If the neurologist prescribes one of the beta interferon drugs, blood tests will be performed regularly throughout treatment to check that the body is tolerating the drug. Regular blood tests may be taken during the first year of treatment and, assuming a person responds well, may be reduced to once a year, although this may vary between centres. Treatment with glatiramer acetate does not require regular blood tests.
Assessments will be made to monitor how the person's MS is responding to treatment. This may involve checking body functions such as vision, strength, sensation, thinking and activity performance.
Antibodies are proteins produced by the immune system to fight foreign substances, such as infection. Sometimes the body's natural defences will develop antibodies against drugs entering the body, 'neutralising' their effect.

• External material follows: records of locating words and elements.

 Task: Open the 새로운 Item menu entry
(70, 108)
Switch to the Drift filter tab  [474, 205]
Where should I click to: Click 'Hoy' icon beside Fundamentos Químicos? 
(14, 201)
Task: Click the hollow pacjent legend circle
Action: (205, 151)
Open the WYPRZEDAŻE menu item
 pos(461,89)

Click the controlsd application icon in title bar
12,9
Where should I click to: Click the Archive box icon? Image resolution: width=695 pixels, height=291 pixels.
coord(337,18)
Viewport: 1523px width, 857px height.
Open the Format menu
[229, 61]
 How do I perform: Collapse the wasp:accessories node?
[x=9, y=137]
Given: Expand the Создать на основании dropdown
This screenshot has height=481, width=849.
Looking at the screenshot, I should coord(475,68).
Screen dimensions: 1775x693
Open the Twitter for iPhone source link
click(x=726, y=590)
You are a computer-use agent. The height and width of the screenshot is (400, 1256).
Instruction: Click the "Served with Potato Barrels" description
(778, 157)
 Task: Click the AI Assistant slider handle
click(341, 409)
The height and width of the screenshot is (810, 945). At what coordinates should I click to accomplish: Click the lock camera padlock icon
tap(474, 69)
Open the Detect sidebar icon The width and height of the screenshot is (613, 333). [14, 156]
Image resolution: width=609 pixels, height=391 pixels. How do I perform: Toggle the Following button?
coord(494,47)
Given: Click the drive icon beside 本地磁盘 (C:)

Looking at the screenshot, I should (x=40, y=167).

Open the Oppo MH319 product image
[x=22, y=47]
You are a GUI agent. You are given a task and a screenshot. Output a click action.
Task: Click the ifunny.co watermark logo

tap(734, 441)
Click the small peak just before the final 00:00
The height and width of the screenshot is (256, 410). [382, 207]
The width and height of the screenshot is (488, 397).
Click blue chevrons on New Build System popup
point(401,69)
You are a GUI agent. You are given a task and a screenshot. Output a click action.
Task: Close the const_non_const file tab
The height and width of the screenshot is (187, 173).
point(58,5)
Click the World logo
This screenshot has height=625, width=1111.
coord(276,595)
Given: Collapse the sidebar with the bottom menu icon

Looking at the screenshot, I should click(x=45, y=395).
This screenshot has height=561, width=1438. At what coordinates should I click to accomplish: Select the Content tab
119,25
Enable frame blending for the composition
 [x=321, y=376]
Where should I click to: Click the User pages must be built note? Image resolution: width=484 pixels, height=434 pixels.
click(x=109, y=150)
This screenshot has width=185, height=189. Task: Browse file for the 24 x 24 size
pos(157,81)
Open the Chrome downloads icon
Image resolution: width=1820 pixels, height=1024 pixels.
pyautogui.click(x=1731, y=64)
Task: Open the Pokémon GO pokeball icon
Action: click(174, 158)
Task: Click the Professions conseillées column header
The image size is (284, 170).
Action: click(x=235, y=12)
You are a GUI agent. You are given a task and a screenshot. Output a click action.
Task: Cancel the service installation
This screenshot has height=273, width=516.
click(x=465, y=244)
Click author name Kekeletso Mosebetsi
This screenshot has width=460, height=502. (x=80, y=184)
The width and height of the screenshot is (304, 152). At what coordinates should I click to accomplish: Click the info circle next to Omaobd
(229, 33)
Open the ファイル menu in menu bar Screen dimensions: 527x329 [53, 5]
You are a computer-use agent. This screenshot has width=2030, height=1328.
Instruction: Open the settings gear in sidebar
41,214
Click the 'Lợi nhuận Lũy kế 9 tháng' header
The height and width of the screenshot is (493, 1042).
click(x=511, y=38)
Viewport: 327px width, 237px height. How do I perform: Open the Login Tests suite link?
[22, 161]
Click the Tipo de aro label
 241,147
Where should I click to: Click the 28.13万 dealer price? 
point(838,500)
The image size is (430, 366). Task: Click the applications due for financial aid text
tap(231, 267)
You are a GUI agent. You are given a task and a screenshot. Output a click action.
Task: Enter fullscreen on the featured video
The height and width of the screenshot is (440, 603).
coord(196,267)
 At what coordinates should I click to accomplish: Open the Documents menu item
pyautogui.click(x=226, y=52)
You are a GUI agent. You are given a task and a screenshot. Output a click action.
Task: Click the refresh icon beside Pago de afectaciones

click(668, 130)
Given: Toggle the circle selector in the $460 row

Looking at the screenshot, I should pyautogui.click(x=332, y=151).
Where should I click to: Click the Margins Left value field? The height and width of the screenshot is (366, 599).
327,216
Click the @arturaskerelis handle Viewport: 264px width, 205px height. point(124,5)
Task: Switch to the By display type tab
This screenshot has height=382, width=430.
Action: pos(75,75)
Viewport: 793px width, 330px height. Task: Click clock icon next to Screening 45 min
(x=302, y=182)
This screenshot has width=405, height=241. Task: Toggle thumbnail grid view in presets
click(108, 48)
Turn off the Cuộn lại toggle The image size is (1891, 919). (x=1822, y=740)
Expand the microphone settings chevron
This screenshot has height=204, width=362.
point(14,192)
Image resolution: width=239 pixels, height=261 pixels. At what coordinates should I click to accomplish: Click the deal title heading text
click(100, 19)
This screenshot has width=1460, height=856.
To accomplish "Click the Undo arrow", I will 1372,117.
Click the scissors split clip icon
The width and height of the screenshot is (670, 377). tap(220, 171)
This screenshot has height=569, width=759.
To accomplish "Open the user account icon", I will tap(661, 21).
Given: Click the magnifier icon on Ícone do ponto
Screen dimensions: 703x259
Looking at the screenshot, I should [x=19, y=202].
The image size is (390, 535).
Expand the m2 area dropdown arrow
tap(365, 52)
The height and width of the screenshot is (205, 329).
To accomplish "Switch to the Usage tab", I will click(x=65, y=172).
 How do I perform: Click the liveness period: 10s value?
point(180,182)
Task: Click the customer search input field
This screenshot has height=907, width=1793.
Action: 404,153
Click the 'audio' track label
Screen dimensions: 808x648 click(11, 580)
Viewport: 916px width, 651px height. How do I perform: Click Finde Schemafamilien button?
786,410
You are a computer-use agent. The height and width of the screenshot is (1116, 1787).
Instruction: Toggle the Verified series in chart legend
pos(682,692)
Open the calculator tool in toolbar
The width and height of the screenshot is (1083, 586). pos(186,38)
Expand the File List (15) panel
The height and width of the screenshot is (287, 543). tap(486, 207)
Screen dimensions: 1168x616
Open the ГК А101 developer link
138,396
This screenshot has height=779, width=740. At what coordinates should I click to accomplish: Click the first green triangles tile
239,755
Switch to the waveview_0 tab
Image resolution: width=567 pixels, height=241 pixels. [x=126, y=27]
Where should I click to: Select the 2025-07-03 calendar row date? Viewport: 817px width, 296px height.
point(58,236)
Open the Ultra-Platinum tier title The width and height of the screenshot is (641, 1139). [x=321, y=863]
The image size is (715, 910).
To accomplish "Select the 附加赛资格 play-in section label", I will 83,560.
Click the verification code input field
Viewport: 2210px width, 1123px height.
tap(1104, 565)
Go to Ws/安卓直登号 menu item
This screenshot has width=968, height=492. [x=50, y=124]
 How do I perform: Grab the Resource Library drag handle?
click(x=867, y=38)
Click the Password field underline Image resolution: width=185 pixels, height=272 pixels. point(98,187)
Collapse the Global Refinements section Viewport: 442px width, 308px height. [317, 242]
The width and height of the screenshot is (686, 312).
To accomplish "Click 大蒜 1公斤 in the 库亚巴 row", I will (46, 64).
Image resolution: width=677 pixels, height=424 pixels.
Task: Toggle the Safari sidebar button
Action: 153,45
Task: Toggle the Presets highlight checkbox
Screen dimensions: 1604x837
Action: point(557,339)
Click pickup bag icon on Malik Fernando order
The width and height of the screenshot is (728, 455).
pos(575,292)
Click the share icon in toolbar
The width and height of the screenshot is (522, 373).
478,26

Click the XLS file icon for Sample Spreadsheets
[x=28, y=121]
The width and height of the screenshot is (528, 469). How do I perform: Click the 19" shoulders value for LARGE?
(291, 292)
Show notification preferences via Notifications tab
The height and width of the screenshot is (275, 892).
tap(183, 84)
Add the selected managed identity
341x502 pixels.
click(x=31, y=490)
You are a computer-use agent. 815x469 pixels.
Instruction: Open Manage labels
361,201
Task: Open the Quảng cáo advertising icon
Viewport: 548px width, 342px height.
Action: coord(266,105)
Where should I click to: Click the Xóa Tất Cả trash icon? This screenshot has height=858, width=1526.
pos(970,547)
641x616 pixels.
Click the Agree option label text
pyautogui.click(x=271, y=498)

Treatment with beta interferon drugs can lead to the development of neutralising antibodies (NAbs), which can reduce their effectiveness. The person may experience a similar number of relapses as they would have done before taking the drug, or develop new MS lesions that are detected using MRI. Neutralising antibodies are not associated with any new side effects or long-term safety issues.
The majority of people will not develop significant levels of neutralising antibodies and in some people they may reduce again over time. A test may be performed if the presence of neutralising antibodies is suspected. Depending on the results, the neurologist may then discuss whether to continue with treatment, or suggest switching to a disease modifying treatment that is not beta interferon.